[Items from a dataset]
* * * * * * * * *

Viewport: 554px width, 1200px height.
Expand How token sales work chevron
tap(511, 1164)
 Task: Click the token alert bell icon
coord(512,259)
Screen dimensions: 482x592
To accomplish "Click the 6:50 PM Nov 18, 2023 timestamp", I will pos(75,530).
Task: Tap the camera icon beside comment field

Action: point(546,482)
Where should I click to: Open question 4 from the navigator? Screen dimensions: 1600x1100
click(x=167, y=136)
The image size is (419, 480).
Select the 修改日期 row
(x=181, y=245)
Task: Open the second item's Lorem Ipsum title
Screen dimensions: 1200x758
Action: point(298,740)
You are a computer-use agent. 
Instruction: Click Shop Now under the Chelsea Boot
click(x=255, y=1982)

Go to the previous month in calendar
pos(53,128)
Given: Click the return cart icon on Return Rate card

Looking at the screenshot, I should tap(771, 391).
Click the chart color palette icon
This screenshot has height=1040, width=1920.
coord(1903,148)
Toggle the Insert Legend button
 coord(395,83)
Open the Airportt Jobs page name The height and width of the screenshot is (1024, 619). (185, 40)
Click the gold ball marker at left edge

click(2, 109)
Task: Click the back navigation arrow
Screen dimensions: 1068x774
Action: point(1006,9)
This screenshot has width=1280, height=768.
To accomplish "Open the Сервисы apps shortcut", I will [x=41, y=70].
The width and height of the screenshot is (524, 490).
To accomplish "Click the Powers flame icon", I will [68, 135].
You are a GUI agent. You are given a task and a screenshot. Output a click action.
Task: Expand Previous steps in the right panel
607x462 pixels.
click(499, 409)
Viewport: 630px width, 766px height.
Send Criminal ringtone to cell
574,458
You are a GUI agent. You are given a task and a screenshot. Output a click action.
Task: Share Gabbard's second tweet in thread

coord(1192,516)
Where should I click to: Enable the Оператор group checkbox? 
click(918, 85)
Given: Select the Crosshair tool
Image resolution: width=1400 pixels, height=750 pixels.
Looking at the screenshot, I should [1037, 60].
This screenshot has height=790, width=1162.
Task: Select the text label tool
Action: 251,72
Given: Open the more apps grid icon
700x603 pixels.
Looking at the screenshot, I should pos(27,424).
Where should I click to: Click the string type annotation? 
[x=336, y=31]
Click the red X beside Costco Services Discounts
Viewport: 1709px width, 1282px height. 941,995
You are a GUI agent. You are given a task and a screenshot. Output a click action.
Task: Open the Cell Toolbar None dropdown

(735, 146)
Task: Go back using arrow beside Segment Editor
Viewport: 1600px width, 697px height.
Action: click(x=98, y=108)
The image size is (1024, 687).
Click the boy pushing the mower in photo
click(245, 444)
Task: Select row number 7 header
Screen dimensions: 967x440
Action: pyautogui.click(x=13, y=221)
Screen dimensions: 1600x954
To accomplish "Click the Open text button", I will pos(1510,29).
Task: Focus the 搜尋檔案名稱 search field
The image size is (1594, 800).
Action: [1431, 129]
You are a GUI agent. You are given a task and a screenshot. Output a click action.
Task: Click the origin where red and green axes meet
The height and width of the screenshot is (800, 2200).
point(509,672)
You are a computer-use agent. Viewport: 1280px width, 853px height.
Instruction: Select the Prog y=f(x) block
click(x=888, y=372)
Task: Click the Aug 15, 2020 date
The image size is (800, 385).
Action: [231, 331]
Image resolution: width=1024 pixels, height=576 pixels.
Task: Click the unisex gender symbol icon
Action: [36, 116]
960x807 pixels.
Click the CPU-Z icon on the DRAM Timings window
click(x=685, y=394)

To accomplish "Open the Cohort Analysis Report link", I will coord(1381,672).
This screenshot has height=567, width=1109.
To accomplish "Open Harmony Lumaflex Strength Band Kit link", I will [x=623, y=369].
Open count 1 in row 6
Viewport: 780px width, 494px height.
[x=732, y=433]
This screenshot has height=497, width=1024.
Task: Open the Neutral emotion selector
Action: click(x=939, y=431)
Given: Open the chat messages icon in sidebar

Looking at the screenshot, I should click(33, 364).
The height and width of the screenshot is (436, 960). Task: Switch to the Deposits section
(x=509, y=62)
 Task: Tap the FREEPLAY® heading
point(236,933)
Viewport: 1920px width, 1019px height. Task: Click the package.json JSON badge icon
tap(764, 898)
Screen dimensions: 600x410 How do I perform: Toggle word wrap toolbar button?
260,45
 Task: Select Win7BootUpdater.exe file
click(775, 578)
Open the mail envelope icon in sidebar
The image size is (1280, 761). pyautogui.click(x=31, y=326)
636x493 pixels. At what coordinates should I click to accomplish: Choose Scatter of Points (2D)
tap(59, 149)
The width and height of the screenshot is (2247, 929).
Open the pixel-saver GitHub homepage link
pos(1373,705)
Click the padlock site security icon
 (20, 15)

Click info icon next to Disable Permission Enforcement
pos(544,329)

* * * * * * * * *

§ EXERCISE DESCRIPTION:
Show every line above where "arrow" is found.

§ SOLUTION TO THE EXERCISE:
Task: Click the back navigation arrow
Task: Go back using arrow beside Segment Editor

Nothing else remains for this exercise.